A common request design agencies get from clients is to “make the logo larger”.
Responding to that is not always a simple yes or no. It’s more of a “we could do that, but…”. There’s a little more to it.
To make or not to make your logo bigger. That is the question. It’s a legitimate inquiry and often has merit. But occasionally, there is no justification for such a request; it’s more so: just because “We think it should be that way”. ‘Just because’ is not a good way to make decisions when in comes to brand integrity across platforms.
After designing a beautiful new identity system, typically a team wants to show off their brand new logo and understandably so. When there is a hand-off, whoever uses the identity hopefully follows the brand guide. However, there is a lot to consider.
What size is too large?
Typically clients tend to lean towards making the logo much bigger than it needs to be. Emphasis is misplaced. The reason being, often – a customer has spent all of this time, effort and budget on this identity. In doing so, it’s best to think of using the logo as much as possible and as big as possible. But trust me, that’s not doing anything for you. For new brands, perhaps it has *some* sense to it for brand recognition initially. But even then, it’s a balance – since your logo is usually working with words, images and other moving pieces.
Other things to worry about
Besides the size of your logo, what else is there? There are more important things to focus on. Staying on track with your identity, though – we need to pay respect to the brand guide which should detail things like logo lockups, situational examples, spacing and any other considerations for use.
Using your indoor voice
I like to compare logo size to a conversation. Are you whispering, chatting, or shouting? And everything in-between. Because psychologically it’s easy to overdo it one way or another. There are unique situations when you need to scream and shout. In most scenarios that’s not going to fly.
Your logo needs to be balanced, dependent on where it’s being used. Make sure not to crowd the logo leaving adequate spacing. A tricky area can be on the web where you have limitations as far as the main navigation and header.

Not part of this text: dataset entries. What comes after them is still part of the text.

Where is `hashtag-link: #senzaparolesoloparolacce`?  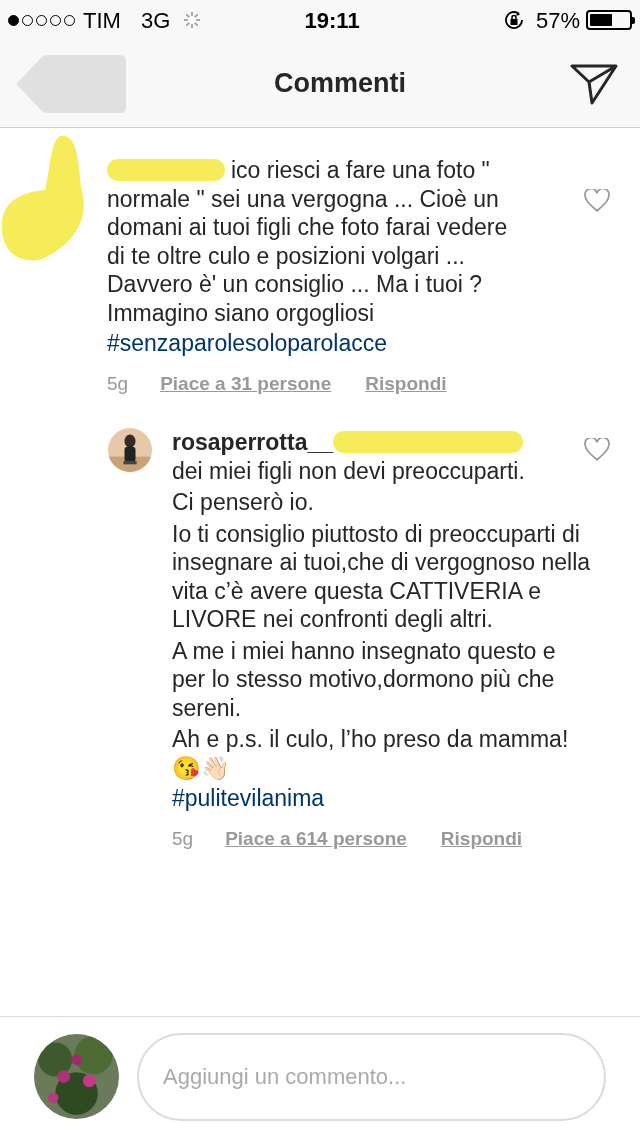
hashtag-link: #senzaparolesoloparolacce is located at coordinates (248, 344).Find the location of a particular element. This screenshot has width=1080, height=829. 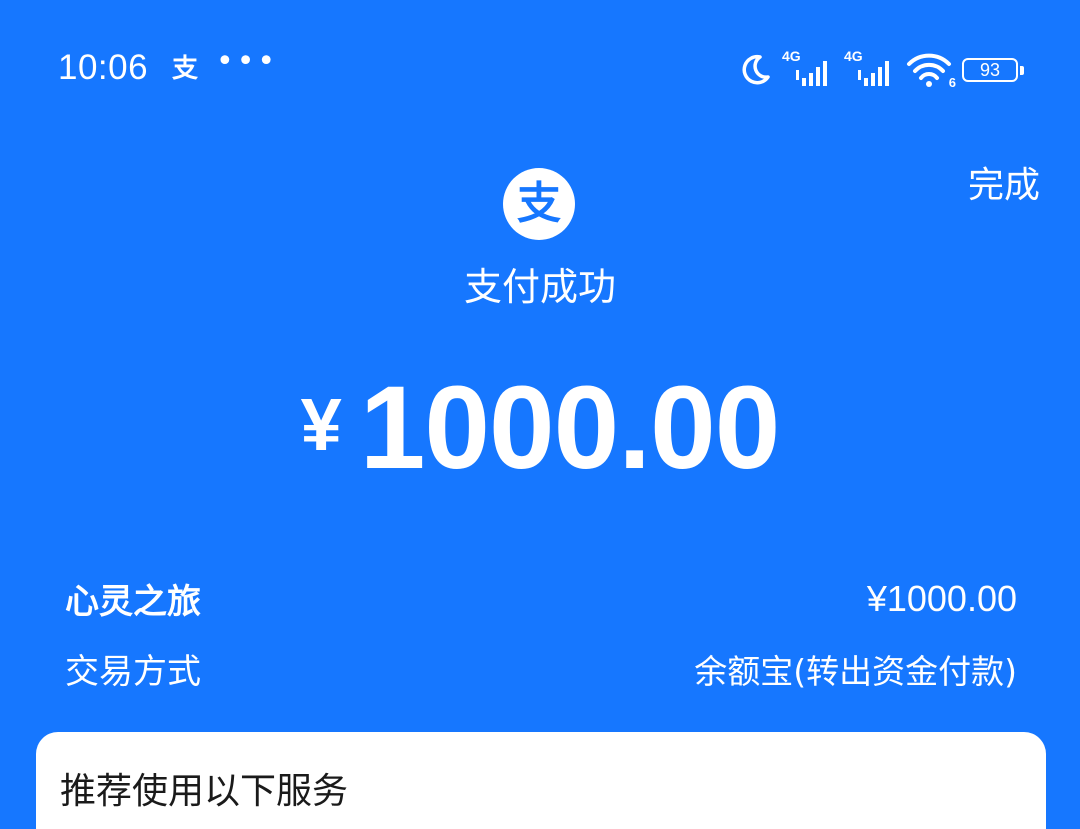

battery-icon: 93 is located at coordinates (993, 70).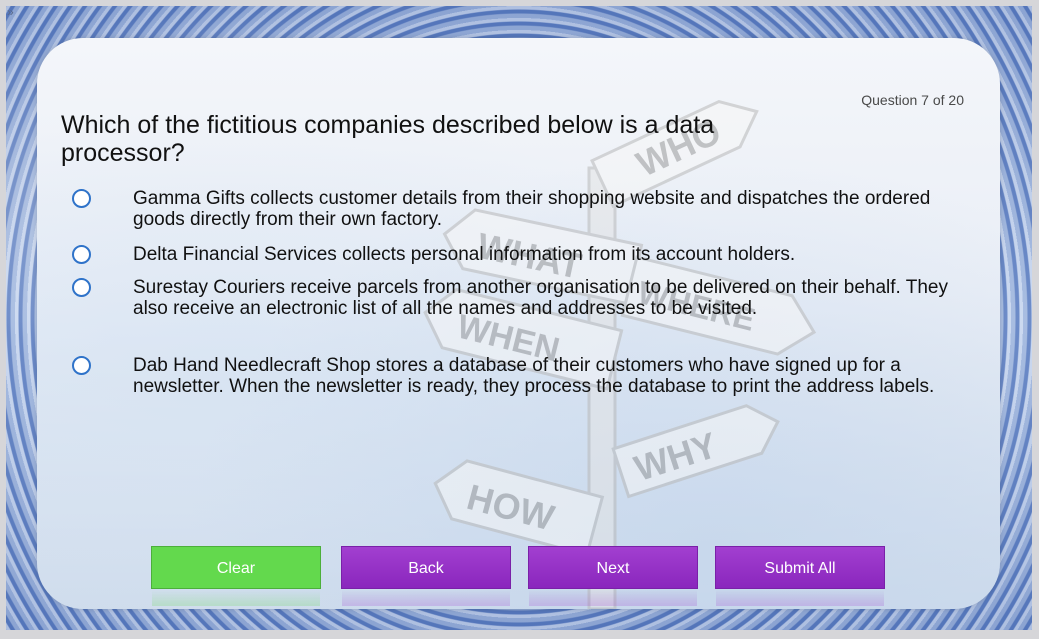 This screenshot has height=639, width=1039. I want to click on question-counter: Question 7 of 20, so click(912, 100).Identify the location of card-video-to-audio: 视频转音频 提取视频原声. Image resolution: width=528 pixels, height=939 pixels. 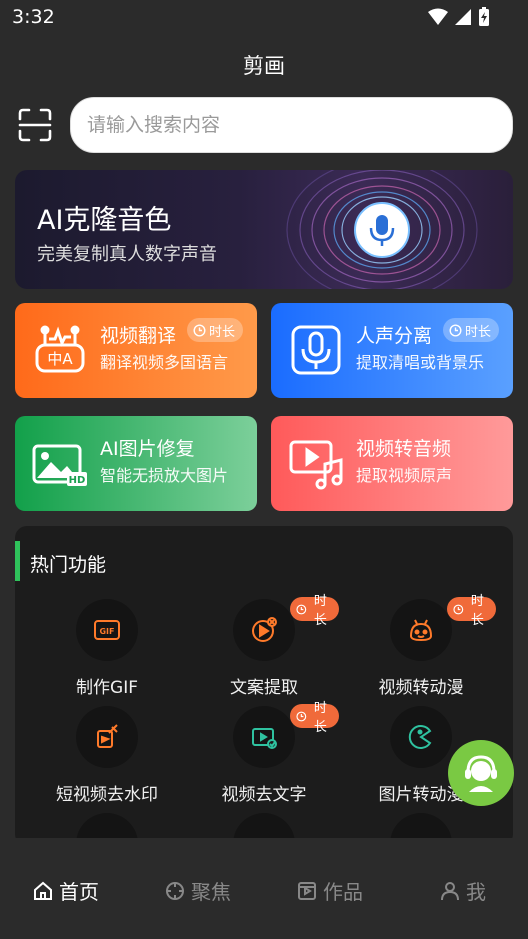
(392, 464).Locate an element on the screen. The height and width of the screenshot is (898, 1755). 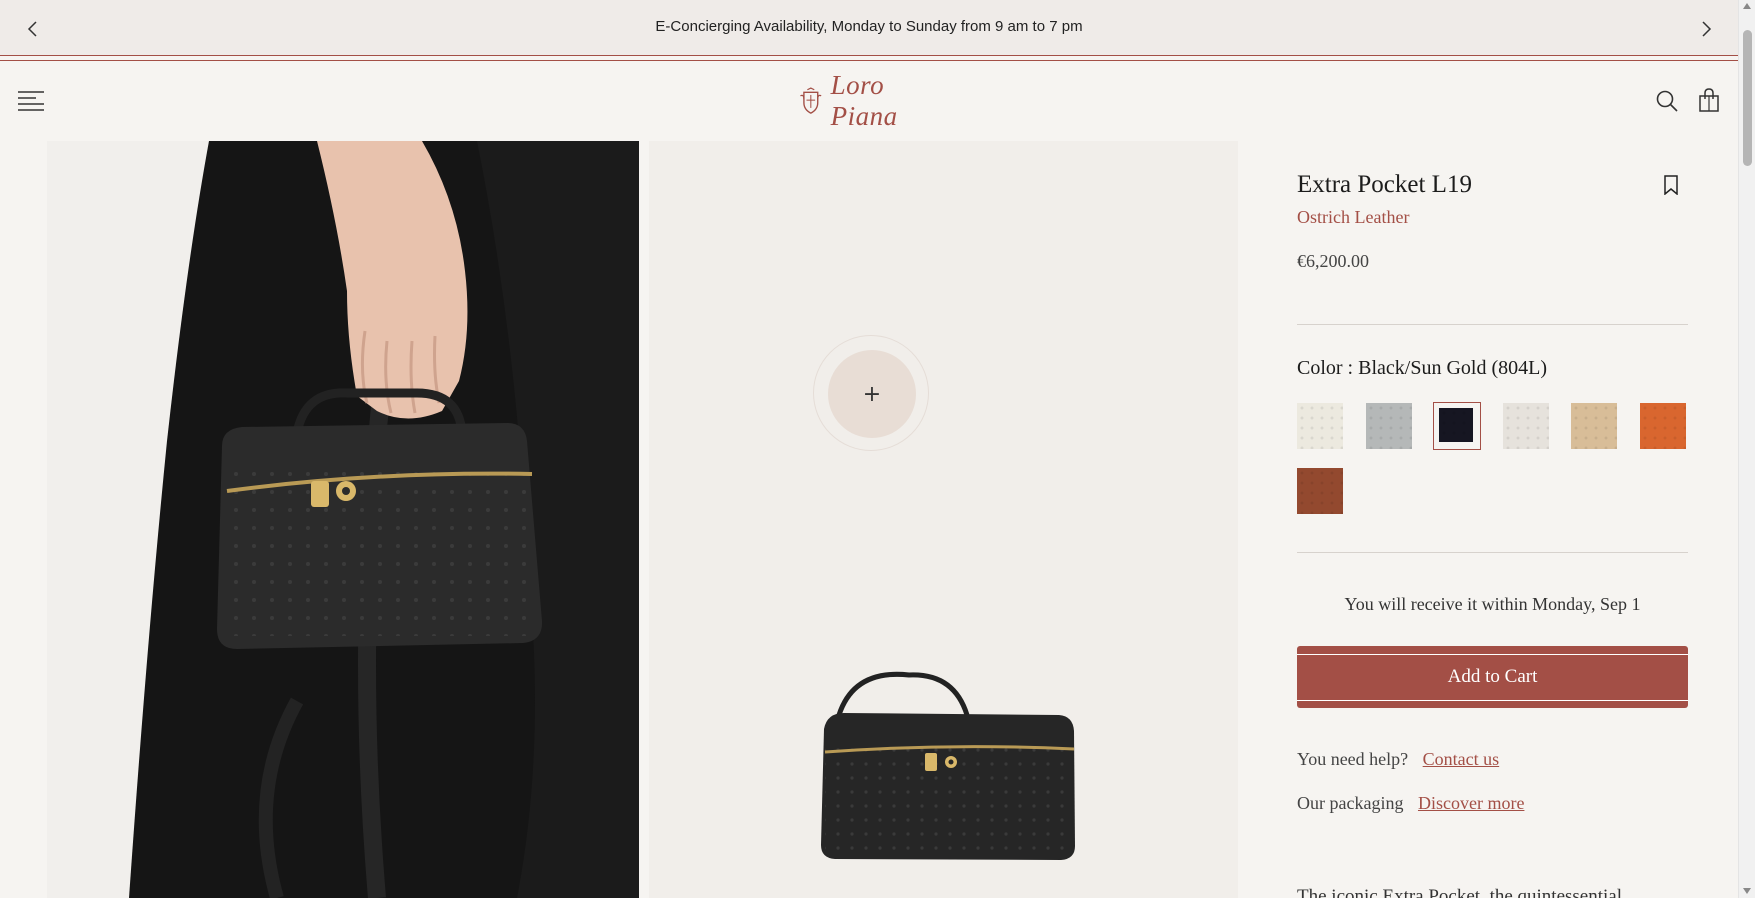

This is where alternate logo versions come in handy should you need a horizontal, square or vertical stack.
Finding the right balance
If your logo is the most dominant item on the page, your logo might be too large. Unless that’s the desired effect, you’re overdoing it. What do you want your customers to see? Your logo, or the content? Regarding structure and hierarchy, consider what’s most important. It needs to be consistent (dependent on context). Is there enough contrast? How is the scale, proportionate to other elements? What sort of composition or layout do you have – how much room to work with?
There are multiple scenarios and situations where your logo will be applied. On signage, it should be large for visibility. On your website, perhaps it can be a little smaller. And that’s OK. There are other places you can blow it up to your heart’s content. Where do you need attention drawn to? A logo reinforces the brand; it doesn’t necessarily always have to be the hero.
To be fair, as graphic designers, there are biases to having things neat, tidy and small. So perhaps we can meet in the middle and have a compromise. A reasonable size. Not too small, not too large. That’s all relative too, of course.
Let’s be reasonable. Your logo is great, let’s not bash your customer over the head with it. If your logo is the wrong size, one might notice something’s off but can’t quite put their finger on it! Think of the whole picture, don’t fall into the trap of fixating on one piece.
Put faith in your trusted brand advisor to make the right recommendations and help with those seemingly small but critical details.
So what is the best size for your logo? The answer is that it all depends.